He defines these as eye candy (banners, blinking spinning stuff), additional functionality (forms, galleries, calendars), and applications (event registration, shopping carts, etc).
You can take these same divisions and also think about how to apply them effectively to your website to support business goals.
Ultimately, your website should have a few well-defined site goals. You defined these goals upfront, before you ever started building your website. Anything you include in your website -- navigation, content, and all of those Joomla extensions -- need to support those site goals.
For example: let's say your site's goal is to sell back issues of magazines and subscriptions to the magazine. (This is one of the site goals for Brew Your Own.)
Eye candy: You can run banner ads promoting the back issues of the magazines on the website using the standard built-in Joomla banner extension. Ideally this catches the attention of the visitor and drives traffic to the store.
Additional functionality: The November 2007 issue of BYO contained an article about a beer-brewing apparatus called the Brutus 10. Some readers built their own Brutus 10 based on the instructions in the article and have sent photos to BYO. The photo gallery fosters a sense of community among readers and shows positive outcomes of magazine articles. This drives sales of the November 2007 back issue specifically, and it also drives subscriptions to the magazine in general.
At the bottom of most pages, there is a form for subscribing to the magazine. If you fill this out, you are sent off-site to the fulfillment house which handles the subscriber list and mailing the magazine.

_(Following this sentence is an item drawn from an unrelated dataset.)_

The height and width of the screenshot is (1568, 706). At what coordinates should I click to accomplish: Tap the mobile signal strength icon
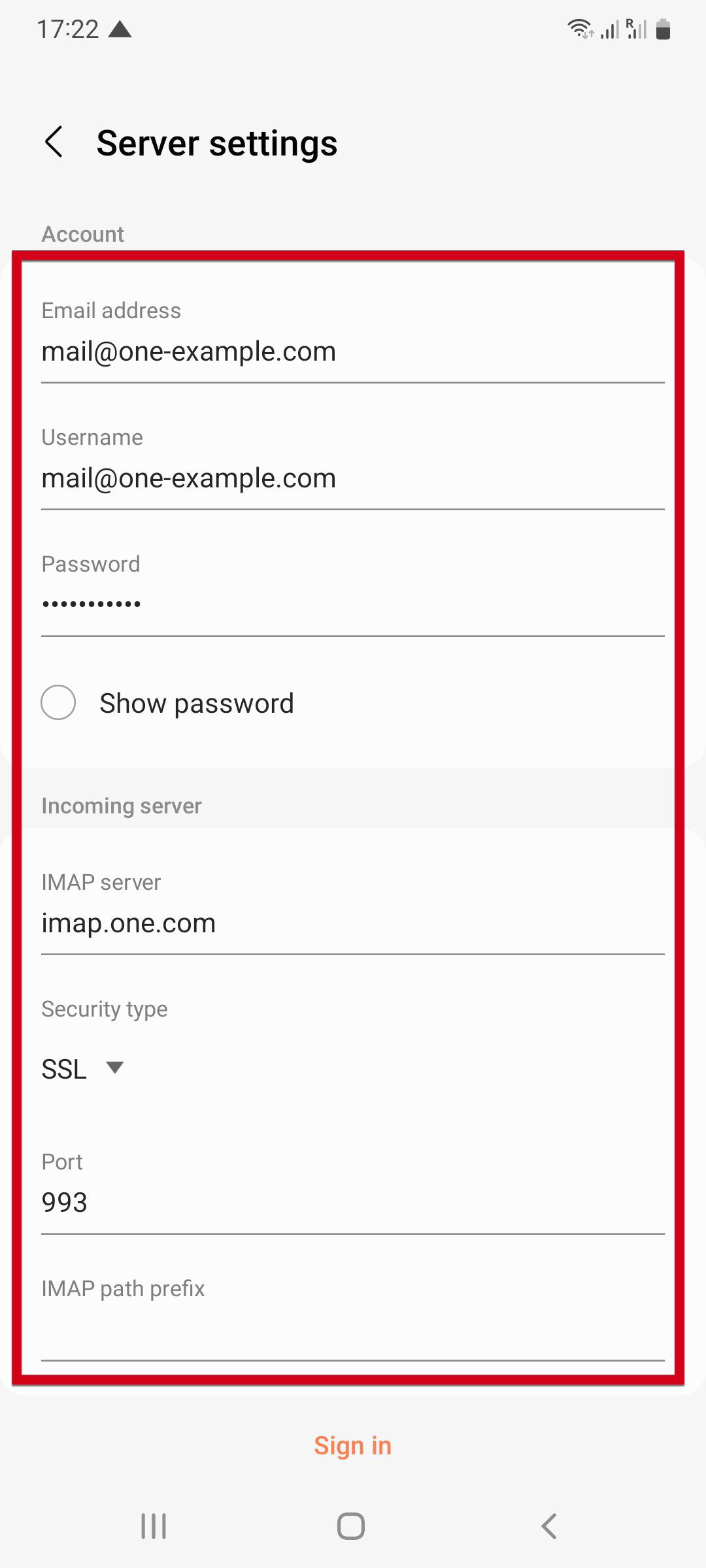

Applications: The shopping cart is an application where back issues can be purchased online. There are links to purchasing back issues throughout the site, besides the banner ads. For each magazine issue (under the Story Index - View By Issue), there is a link to the store where that back issue of the magazine can be purchased, if it is still available.
Note how all three types of extensions have been applied to drive sales of back issues, and how sales of back issues supports selling magazine subscriptions in general. Your site may not require all three types of extensions, but you should think through how those extensions will compliment each other to drive home marketing messages, send a call to action, and support the business goals of the website.
Before adding an extension to your site, think hard about the following:
- Which of my business goals does this extension support?
- Does it provide a call to action, or is it the action we call the client to take? (Eye candy asks you to buy a back issue, while a shopping cart lets you to buy that back issue.)
- Are there maintenance issues associated with this extension? (Think monitoring comments, updating calendars, etc.) Does your client have the time to perform those maintenance issues, or will you have to do it?
- Are there business processes that need to be in place in the physical world to support this website? (Think how magazine subscriptions are handled, or how fulfilling a back-issue order is handled, how inventory is handled, etc.)
- Does my client have the technical skills and the time to keep up with the requirements of this extension? Or will I need to help the client with it in some way, outside of the standard training and upgrades?
- If the site didn't have this extension, would the message of the site be diminished in some way?